Early search algorithms have mostly relied on a simple pattern matching between the search query and a document’s content. Later, search engines have improved this approach by incorporating the link structure to rank the relevance of web content (Page et al., 1999). In the last years, four streams have emerged that each address one of the disadvantages of this approach: Personalized and social search taking into account the querying user’s personal characteristics and social relationships (resp.) to adjust the ranking of the results, collaborative search aiming to exploit the information provided by historic search sessions (by potentially other users), and dynamic search considering search sessions which consist of multiple search queries. However, most of the algorithms originating from these streams were designed especially for web search. Attempts have been made to transfer such algorithms to enterprise search, but it soon has been recognized that this is hard to accomplish (O’Leary, 1997) given the different nature of these domains (e.g., the strongly differing numbers of potential users and results, no organic link structure on the intranet, etc. (McAfee, 2006)).
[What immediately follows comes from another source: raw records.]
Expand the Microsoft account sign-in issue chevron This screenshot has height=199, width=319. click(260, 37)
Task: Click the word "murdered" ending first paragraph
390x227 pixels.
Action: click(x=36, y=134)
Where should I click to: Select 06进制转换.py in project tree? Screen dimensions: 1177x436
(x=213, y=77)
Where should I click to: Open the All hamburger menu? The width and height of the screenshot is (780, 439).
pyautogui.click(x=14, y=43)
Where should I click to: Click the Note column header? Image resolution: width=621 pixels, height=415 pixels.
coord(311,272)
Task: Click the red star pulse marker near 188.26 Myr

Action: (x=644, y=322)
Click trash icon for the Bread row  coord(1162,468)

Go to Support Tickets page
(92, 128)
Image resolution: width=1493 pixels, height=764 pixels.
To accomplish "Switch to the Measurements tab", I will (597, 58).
The few algorithms that have especially been designed for enterprise search (e.g., Ronen et al., 2009) have two important limitations:

First, while some of them combine more than one of the four search streams described above, the unique chance to do so in the domain of enterprise search is often overlooked. In the environment of an enterprise search engine (ESE), users can easily be identified by their account, so that their activities can be tracked and logged across various systems. This enables a special form of collaborative search: For a search session, it can be predicted using historical information on previous search sessions:

  • 1.

    Whether it will be successful,

  • 2.

    Which document the querying user is likely to search for, and

  • 3.

    How she will refine her search queries (integrating dynamic search).

The available information can be weighted by the strength of her similarity and relationship with the previous querying users (integrating personalized and social search).